This project was created in the course Computational Perception extended COMPPX from Digital Ideation at HSLU.
The entire group was amazed by the possibilities of machine learning in image processing. Using RunwayML, we could try out different models with different inputs and decided later to create a something using the depth of an image. We had ideas like generating a bokeh portrait effect or an interactive 3D depth effect. Because quite every smartphone today can create those fake portrait images, we decided to focus on the 3d depth effect idea. We wanted to create something fancy showing people what an AI can do.
For us it was clear, that it should be a program running in a browser so you don't need to install an extra software.
After some research we started to put our ideas into code.
Our first and biggest problem was to transform the DenseDepth model to TensorflowJS, so we could use it in the browser directly without any API calls to RunwayML. We didn't manage to convert the existing model because of it's use of custom Layers like BilinearUpSampling2D
so we tried to replace it with UpSampling2D
which is supported by TF.js, then retrain the model and finally convert it to the format needed by TF.js. The changes we made can be seen here: DenseDepth Repo
We used the cloud service 'paperspace' with a P6000 machine for training. The steps we followed/things we learned:
-
The downloading of the dataset directly to the remote machine was a bit complicated because it was hosted on GoogleDrive. This workaround helped to download the file: Download large GDrive files using terminal
-
To use the GPU for training the conda env had to be set up as follows (TF build configurations):
conda create -n densedepth pip python=3.7 cudnn cupti cudatoolkit=10.0 conda activate densedepth pip install tensorflow-gpu==1.13.1 keras pillow matplotlib scikit-learn scikit-image opencv-python pydot
-
To prevent the training process from stopping on the remote machine we used the very useful
screen
utility. -
Now we were able to train the Model, but upon saving the .h5 file to the disk an error occured:
TypeError('Not JSON Serializable...
. After the fixes explained here it worked: Save Model Fix -
After training the model for one epoch we tried to convert it into a TensorFlow.js and tried to run it in the browser. Unfortunatly we weren't able to run it. As it appeared there was still an issue with the custom layers implemented in keras which were not compatible with TF.js so we decided to build our project using the RunwayML Network API.

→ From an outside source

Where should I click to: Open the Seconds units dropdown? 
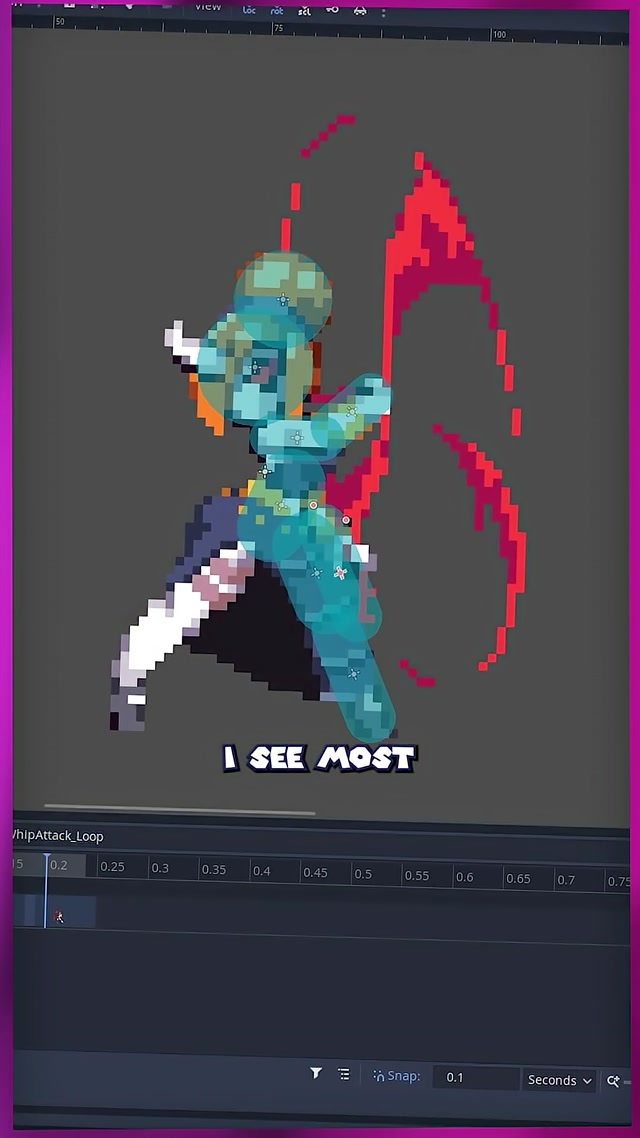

Thanks to the runway HTTP Server we can use our needed model from the browser. With some lines of Javascript we can send an image as a blob from the browser to RunwayML. Runway then generates a depthmap of the sent image. The depthmap is an image with the same dimensions as the input image but is just in grayscale. As closer to the camera objects are, the darker they are on the depthmap image - as further away, the lighter they are.
We developed a web application using Vue.js. As a first step the user can upload an image from its computer. As soon as the browser created a blob of the image, the application sends the image to runway and gets back the depthmap of the image. Using WebGL we project the original image on the canvas element. In the shaders, we can recalculate the value of each pixel with the depthmap and the current mouse position. That's actually the magic - if the neural network was able to create an accurate depthmap, the effect is quite nice. 🎉
Screencast as a video:doc/3d-image-generator-screencast.mp4
To run the project locally, you have to run the following commands.
Additionally it's necessary to run RunwayML with a DenseDepth model. In there you need to go to Network
and make sure the HTTP Server Address is http://localhost:8000
. If you use an other port, you have to change that in the file src/components/DepthImage.vue
.
cd path/to/your/target/directory/...
git clone https://github.com/andre-lergier/hslu-comppx.git
npm install
npm run serve
npm run build
npm run lint